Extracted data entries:
┄┄┄┄┄┄

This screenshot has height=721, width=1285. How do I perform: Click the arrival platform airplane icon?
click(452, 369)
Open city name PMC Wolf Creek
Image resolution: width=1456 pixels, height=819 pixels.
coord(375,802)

┄┄┄┄┄┄

Place each line of the material above into a Markdown table with the columns "Row" and "Line," giving the row number in the first column and the line in the second. Leave out any blank lines.

| Row | Line |
|---|---|
| 1 | This screenshot has height=721, width=1285. How do I perform: Click the arrival platform airplane icon? |
| 2 | click(452, 369) |
| 3 | Open city name PMC Wolf Creek |
| 4 | Image resolution: width=1456 pixels, height=819 pixels. |
| 5 | coord(375,802) |